# 本文抜粋
導入前の課題
コロナ禍で多忙のなか、『住民税非課税世帯等に対する臨時特別給付金』の開始で現場は大混乱
令和3年11月下旬『住民税非課税世帯等に対する臨時特別給付金』を実施するということが国から発表されました。
『住民税非課税世帯等に対する臨時特別給付金』は、新型コロナウイルス感染症が長期化するなか、さまざまな困難に直面した方々が速やかに生活の支援を受けられるよう、住民税非課税世帯等に対して配られる給付金です。
小平市役所の生活支援課の皆様は、日々の業務として、生活保護受給者や生活困窮者への対応を行っていましたが、コロナ禍により生活にお困りの方が増え、業務が増加していました。畠中様は当時を次のように振り返りました。
「もともと多忙な部署でしたが、コロナ禍で『収入が減って困っています』という方や職を失った方、今後の生活に不安を持つようになった方などからのご相談が増え、とにかく忙しかったんです」
国から『住民税非課税世帯等に対する臨時特別給付金』が発表されると、メディアを通してそのことを知った市民の方から「もらえるんですか?」「いつですか?」といった問い合わせが入り、その対応にも追われてしまった生活支援課の皆様。さらに多忙を極めていくことになったのです。
その時の様子について石橋様は次のように言います。「生活支援課の人員は50人弱ぐらいで、3~4人に一台ぐらいずつ電話の子機があるんですが、誰かが電話を取ってない時間はないんです。常にすべての電話機がフル稼働している状態で」
松本様も「私は『ケースワーカー』と呼ばれる生活保護受給者の支援担当なんですが、こちらでも電話を置いたら常に鳴るような状況でしたね」と続けて語りました。
そして畠中様も「毎日が『混乱』という感じでした。確定していない情報が錯綜していて、私たちもどのような事業なのかわからない中、生活に困っている方からは『早く給付してほしい』という問い合わせが何件も来るような状況でしたから」と話すように、現場が混沌としている中、国からの説明会が開催されました。
そこでは、“臨時特別給付金”についての説明だけでなく「実施に伴って『臨時特別給付金』の配布に掛かる費用がどの程度なのか、提示してほしい」という依頼もあったと言います。
しかし、説明会では事業の概要しか提示されていない状況であったため、畠中様は「金額をどうやって見積もればいいんだろう、と悩みました。ただ、金額を積算しないことには補助金が出ません。事業の詳細が分からなければ、必要な職員数も対象者数も、作成する申請書などの枚数も何も見込めないので、当時は困りましたね……」と振り返ります。

# 与えられた行
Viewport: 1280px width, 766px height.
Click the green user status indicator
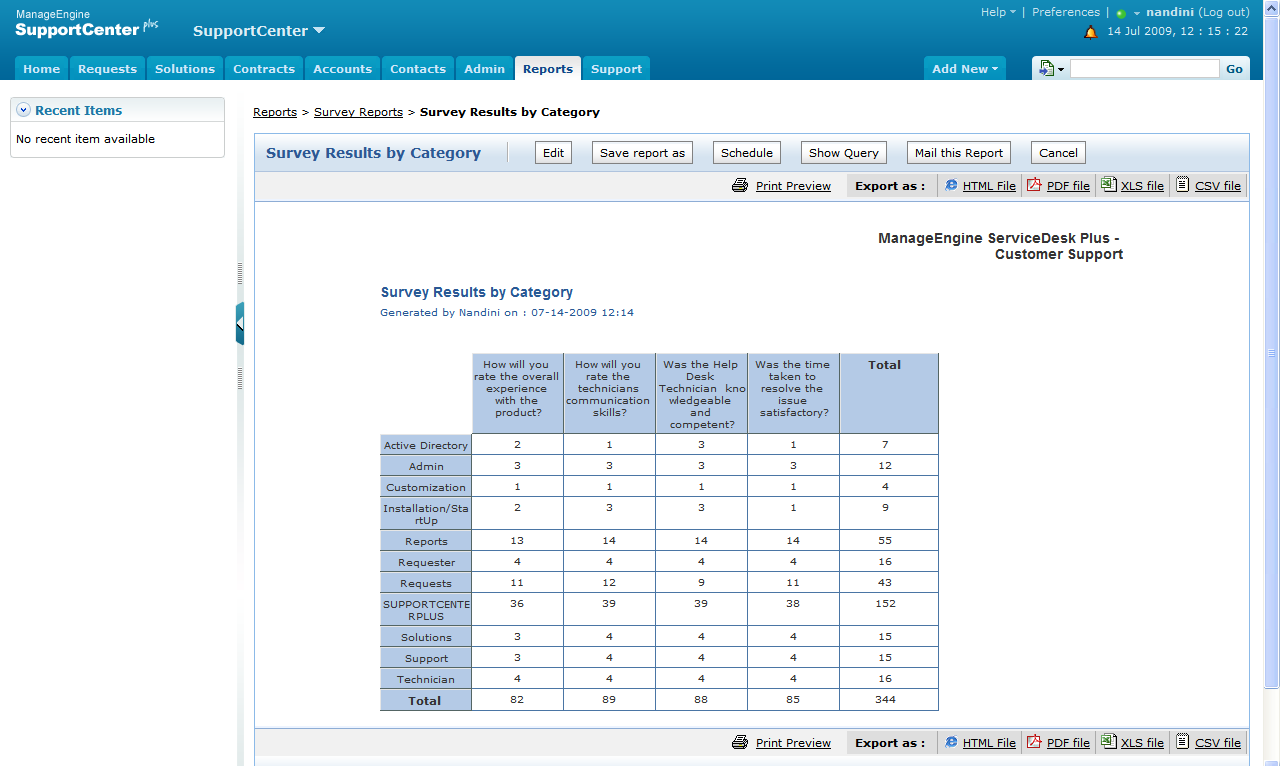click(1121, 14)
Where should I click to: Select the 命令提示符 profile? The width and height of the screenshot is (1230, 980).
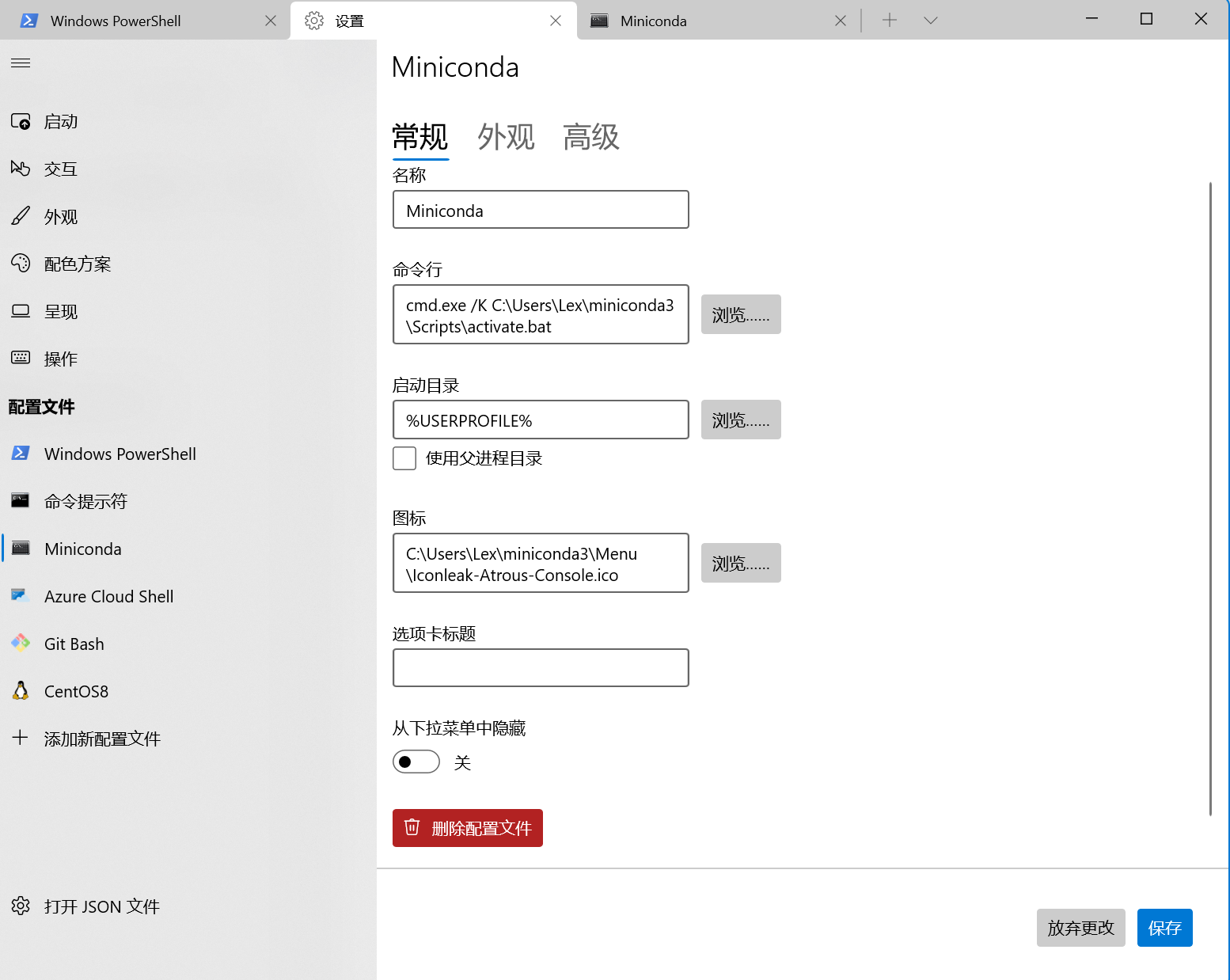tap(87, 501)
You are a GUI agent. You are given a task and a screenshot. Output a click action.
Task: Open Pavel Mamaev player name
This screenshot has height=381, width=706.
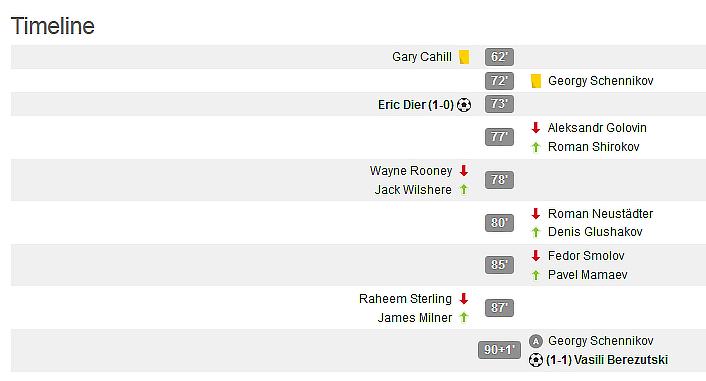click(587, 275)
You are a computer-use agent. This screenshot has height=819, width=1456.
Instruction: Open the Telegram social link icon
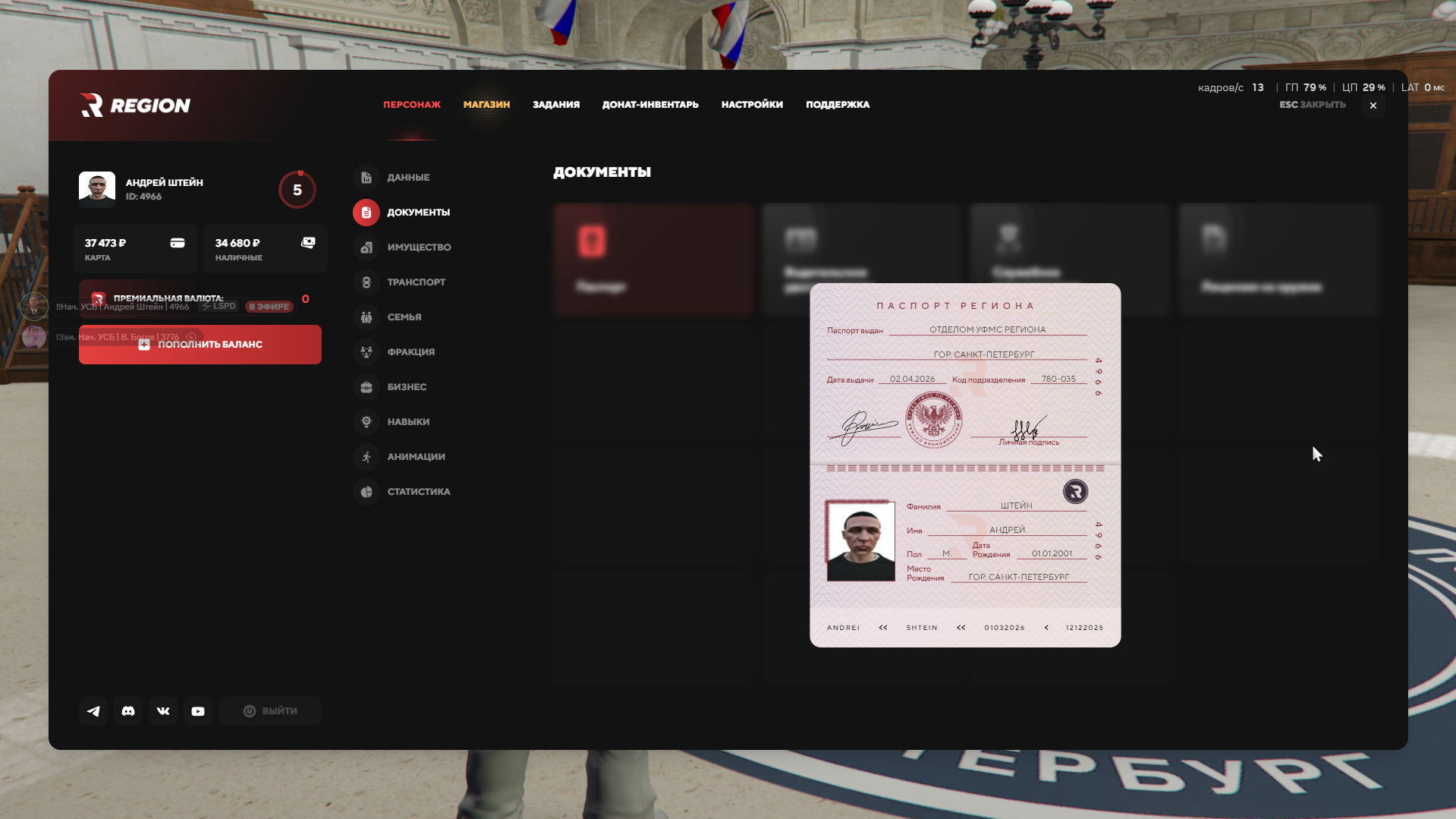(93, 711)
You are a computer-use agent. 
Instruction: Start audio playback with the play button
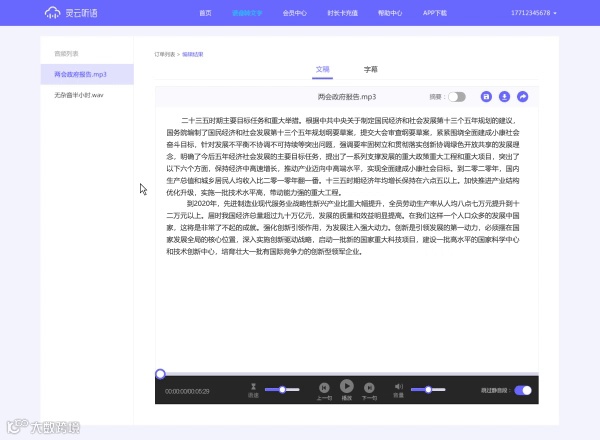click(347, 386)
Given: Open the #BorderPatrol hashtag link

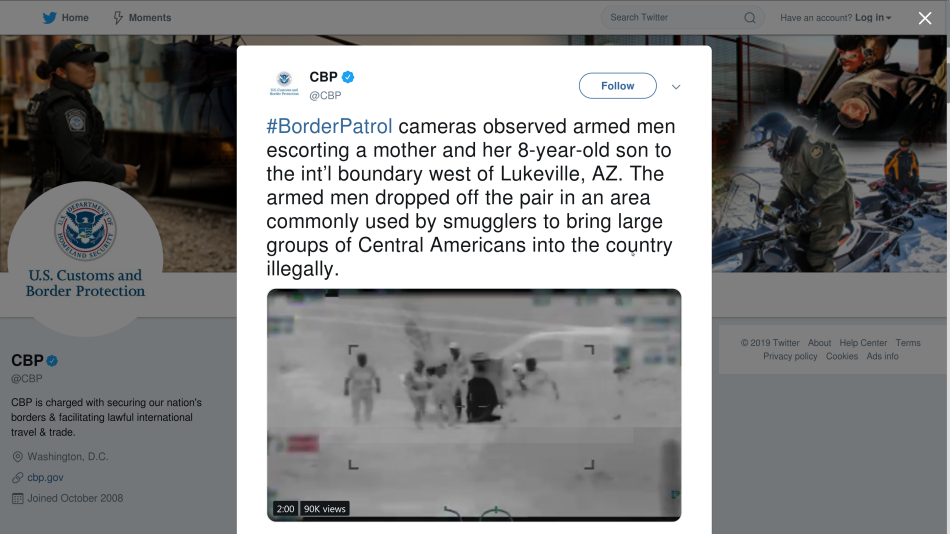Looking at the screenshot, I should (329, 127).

# 取り組む課題
#1 本文によると、生活支援課の人員はどのくらいですか。
#2 本文のうち、「小平市役所の生活支援課の皆様」から「したね……」と振り返ります。」までの部分を正確に書き写しなさい。
#3 次の(a)〜(c)が本文の内容と合っているかどうかを「はい」か「いいえ」で答え、判断の決め手となる本文の言葉を正確に引用しなさい。
(a) 令和3年11月下旬に、臨時特別給付金を実施することが国から発表された。
(b) 国の説明会では、事業の詳細まで提示された。
(c) 松本様は生活保護受給者の支援を担当している。

# 各問の解答
#1 50人弱ぐらいです。

#2
小平市役所の生活支援課の皆様は、日々の業務として、生活保護受給者や生活困窮者への対応を行っていましたが、コロナ禍により生活にお困りの方が増え、業務が増加していました。畠中様は当時を次のように振り返りました。
「もともと多忙な部署でしたが、コロナ禍で『収入が減って困っています』という方や職を失った方、今後の生活に不安を持つようになった方などからのご相談が増え、とにかく忙しかったんです」
国から『住民税非課税世帯等に対する臨時特別給付金』が発表されると、メディアを通してそのことを知った市民の方から「もらえるんですか?」「いつですか?」といった問い合わせが入り、その対応にも追われてしまった生活支援課の皆様。さらに多忙を極めていくことになったのです。
その時の様子について石橋様は次のように言います。「生活支援課の人員は50人弱ぐらいで、3~4人に一台ぐらいずつ電話の子機があるんですが、誰かが電話を取ってない時間はないんです。常にすべての電話機がフル稼働している状態で」
松本様も「私は『ケースワーカー』と呼ばれる生活保護受給者の支援担当なんですが、こちらでも電話を置いたら常に鳴るような状況でしたね」と続けて語りました。
そして畠中様も「毎日が『混乱』という感じでした。確定していない情報が錯綜していて、私たちもどのような事業なのかわからない中、生活に困っている方からは『早く給付してほしい』という問い合わせが何件も来るような状況でしたから」と話すように、現場が混沌としている中、国からの説明会が開催されました。
そこでは、“臨時特別給付金”についての説明だけでなく「実施に伴って『臨時特別給付金』の配布に掛かる費用がどの程度なのか、提示してほしい」という依頼もあったと言います。
しかし、説明会では事業の概要しか提示されていない状況であったため、畠中様は「金額をどうやって見積もればいいんだろう、と悩みました。ただ、金額を積算しないことには補助金が出ません。事業の詳細が分からなければ、必要な職員数も対象者数も、作成する申請書などの枚数も何も見込めないので、当時は困りましたね……」と振り返ります。

#3
(a) はい。「令和3年11月下旬『住民税非課税世帯等に対する臨時特別給付金』を実施するということが国から発表されました」
(b) いいえ。「説明会では事業の概要しか提示されていない状況であった」
(c) はい。「私は『ケースワーカー』と呼ばれる生活保護受給者の支援担当なんですが」